Хлопнула дверь, жена поднялась и стала мыть сковородку и, только плеснув масляной жижей на пеньюар, заплакала пресными слезами. Она подумала, что еще может завести любовника, что на это-то она еще годится, а потом уж ляжет умирать. Она будет умирать и специально пошлет мужа за любовником; они придут, и муж скажет: «Со смертью не играют в жмурки. Соединяю ваши руки!» А любовник ответит: «Перед лицом смерти не лукавят. Соединяю ваши руки!» Муж: «Нет, ваши!» Любовник: «Нет, ваши!» Муж: «Нет, ваши!» Любовник: «Нет, ваши!»
Смотри, что я нашла. Свой дневничок 1962 года:
«1.08.62.
Через неделю мне исполняется двенадцать лет. Я уже решила, покажу отцу свои стихи. Ему можно, он не станет смеяться.

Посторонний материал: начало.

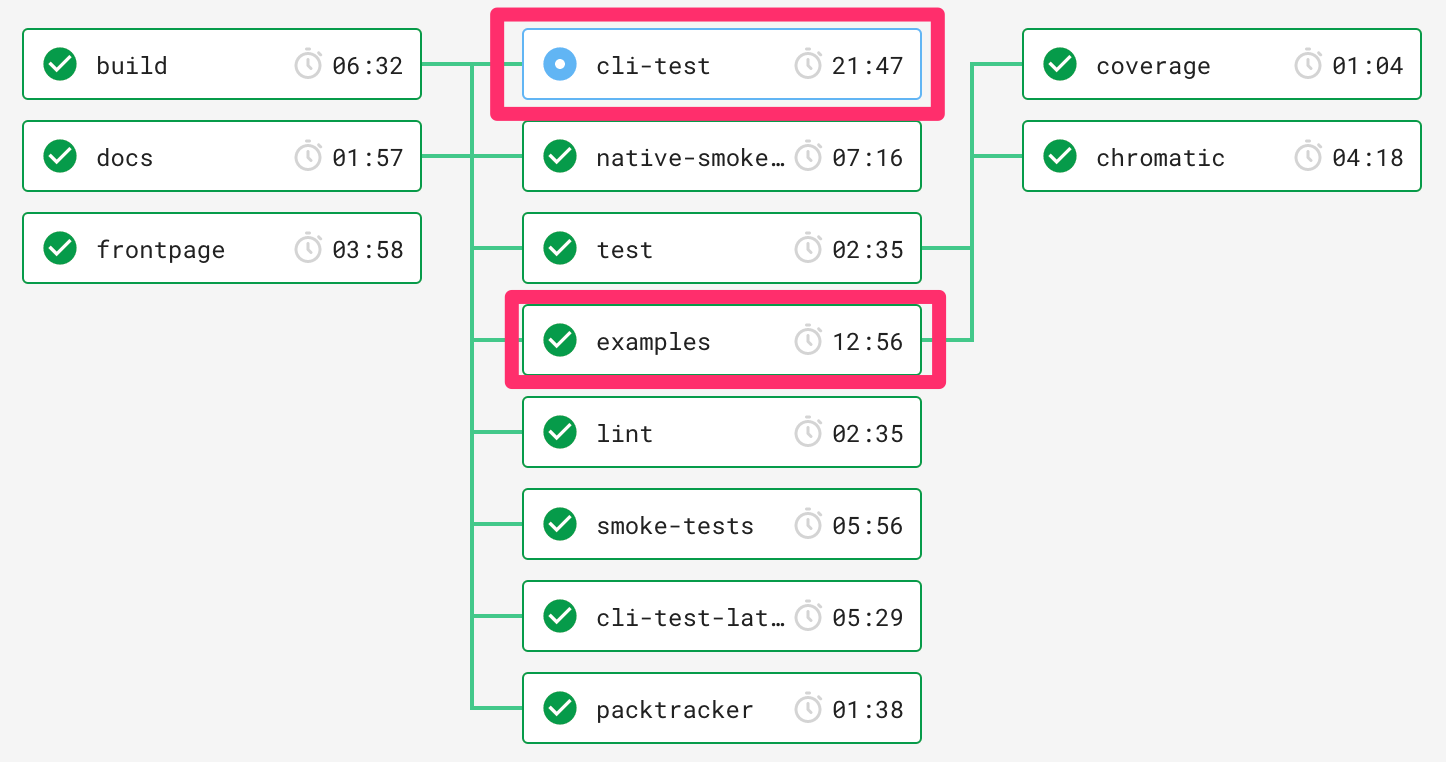The width and height of the screenshot is (1446, 762).
Task: Click the checkmark on the smoke-tests job
Action: 559,524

А в крайнем случае можно сказать, что это не мои, а, например, Есенина. Нашли, например, потом, после смерти.
Умирать просто: будто забыла надеть варежки, а холодно, вот и вернулась с четверть дороги.

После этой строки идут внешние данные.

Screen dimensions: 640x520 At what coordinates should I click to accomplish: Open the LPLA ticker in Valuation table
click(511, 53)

Если не подарят те черные лакированные туфельки или хотя бы те сиреневые, то и не нужен мне их день рождения. А то идиотское платье с галстуком, на котором остались мамины вытачки, а если их нельзя было убрать, то и перешивать было незачем, я все равно не надену. И вроде того говорят, что дома положено принимать гостей в тапочках.
Вчера они пошли в гости, я шла следом и просила, умоляла не уходить. Умоляла и плакала так сильно, что я бы осталась. И живот не болел, и температуры не было, а мне хотелось, чтобы остались просто так, ради меня. Если бы температура или живот, то остались бы. А ради меня нет.
В новом дворе я никогда не найду друзей. Зачем мы только переехали? Из-за того, что здесь есть горячая вода и своя ванная? Глупо! Сидела на тротуаре, обхватив колени руками, на правом колене остался розовый след от корочки, которую я сковырнула. Сковыривать нужно только тогда, когда ранка засохнет как следует, а то опять потечет кровь и надо залеплять кусочком газеты. Это я сидела, потому что прощалась со старым двором и хотела все запомнить. У меня был вид глубокой задумчивости, так казалось со стороны. Если бы меня окликнули, я бы не услышала, а потом вздрогнула бы, будто меня разбудили, и все бы меня уважали.
Здесь есть даже балкон, и из него можно вылезти на строительные леса, делать там упражнения, как на шведской стенке. А вон под балконом, на водосточной трубе сидит какой-то мальчишка, забрался почти до нашего этажа, сел, как на канате в спортивном зале, и канат этот крутит. Вот! Часть трубы выскочила из общего рукава, и он повис на ней, раскачивается. Внизу песочница, но он пролетит мимо, прямо на асфальт. Качается, будто он на качелях, а-а, я видела, как Тот в спектакле качался, „Тот, кто получает пощечины“, на перекладине. Подумаешь!
— Не упади! — кричу ему с балкона.
— Не о чем, что ли, поговорить? Ты лучше вылезай сюда.
— Чего мне бояться? А вот ты разобьешься.
А он перепрыгнул, ну, честное слово, наверное, минуту был просто в воздухе, перепрыгнул на леса, одними руками, ноги болтаются; не удержался, упал ниже, ухватился за перекладину; выпустил, ниже, ноги маятником; все, рухнул, и точно, прямо на асфальт. Скорчился, как комок бумаги, бело-серый, маленький, а наверное, постарше меня; дернулся, ногой несколько раз дернул и затих; перевернулся на спину, руки на груди. Ветер поднялся, ходит по нему, а он лежит. Я полезла с балкона, быстро спустилась, сорвала какой-то цветок, засохший одуванчик, и ткнула ему в щеку. Глаз открыл, но мертвый, как у голубя.
Девчонка идет, на ходу, воображала, читает книгу, обязательно попробую. На мальчишку посмотрела, фыркнула:
— Гений! — И мне: — Гений, кличка у него такая. Юхан Вийдинг. Во-он его окна. Он говорит, что будет великим артистом и великим поэтом.
— Будет, будет тебе! — зовет кто-то из его окон. — Иди обедать!»